En Europe, Francfort a signé la meilleure performance de la journée avec une progression de 1,15%, portée par des sociétés comme Infineon Technologies, Jenoptik et Aixtron. Paris a suivi le mouvement, le CAC 40 grimpant de 0,37%, soutenu par STMicroelectronics qui a bondi de 5,17% à 57,93 euros. La même entreprise a également tiré l’indice milanais vers le haut, avec une hausse de 0,70%. Londres a avancé plus modestement, pénalisé par le repli de ses deux majors pétrolières Shell et BP.
Outre-Atlantique, les trois indices majeurs évoluaient dans le vert en milieu d’après-midi. Le Nasdaq, dominé par les valeurs technologiques, progressait de 0,61%, tandis que le Dow Jones gagnait 0,78% au lendemain d’un record historique en clôture. L’indice élargi S&P 500 s’adjugeait 0,62%. Le marché new-yorkais se prépare désormais à l’un des événements boursiers les plus attendus de l’année, l’introduction en Bourse de SpaceX, prévue pour la mi-juin.
Les cours du pétrole continuaient leur ascension, le baril de Brent de la mer du Nord prenant 1,06% à 103,67 dollars, tandis que le WTI américain restait sous le seuil des 100 dollars.
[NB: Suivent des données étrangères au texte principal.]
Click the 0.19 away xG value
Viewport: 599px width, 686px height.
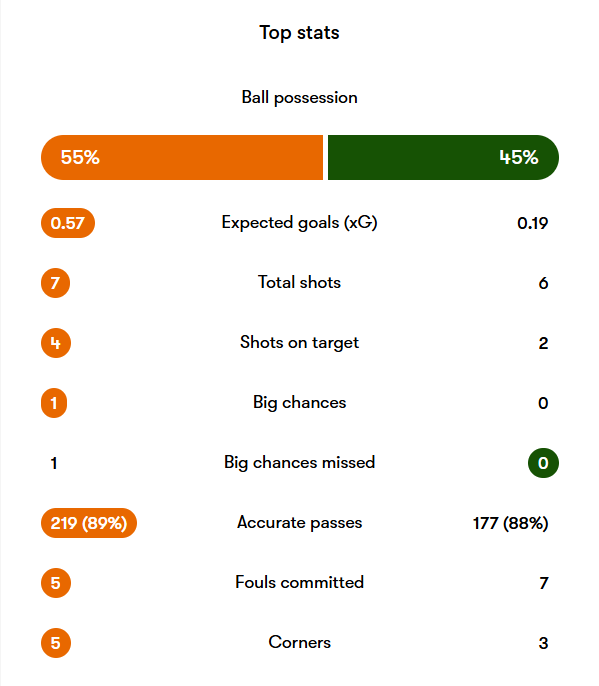(x=532, y=224)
Les investisseurs redoutent une pénurie d’offre dans un contexte géopolitique tendu, malgré les espoirs de règlement diplomatique.
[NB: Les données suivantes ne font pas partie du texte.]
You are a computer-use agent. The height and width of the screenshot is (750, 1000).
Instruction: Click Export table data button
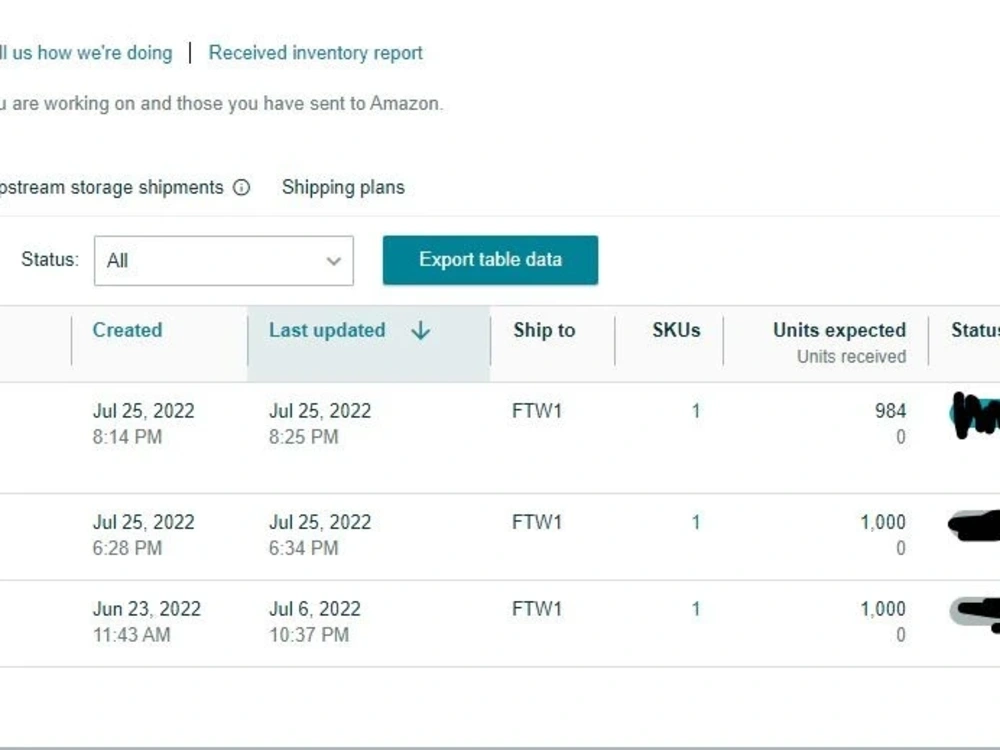(490, 260)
Sur le front monétaire, le nouveau président de la Réserve fédérale, Kevin Warsh, a prêté serment en promettant des réformes. Le marché reste toutefois divisé sur la possibilité d’une baisse des taux, alors que l’inflation, nourrie par le prix du pétrole, pourrait dépasser 3,5% à 4%. Le rendement de la dette américaine à dix ans se maintenait à 4,57%, tandis que les obligations européennes continuaient de se détendre, le Bund allemand à dix ans reculant à 3,04% et son équivalent français à 3,66%. L’euro cédait du terrain face au dollar, s’échangeant à 1,1593 dollar pour un euro.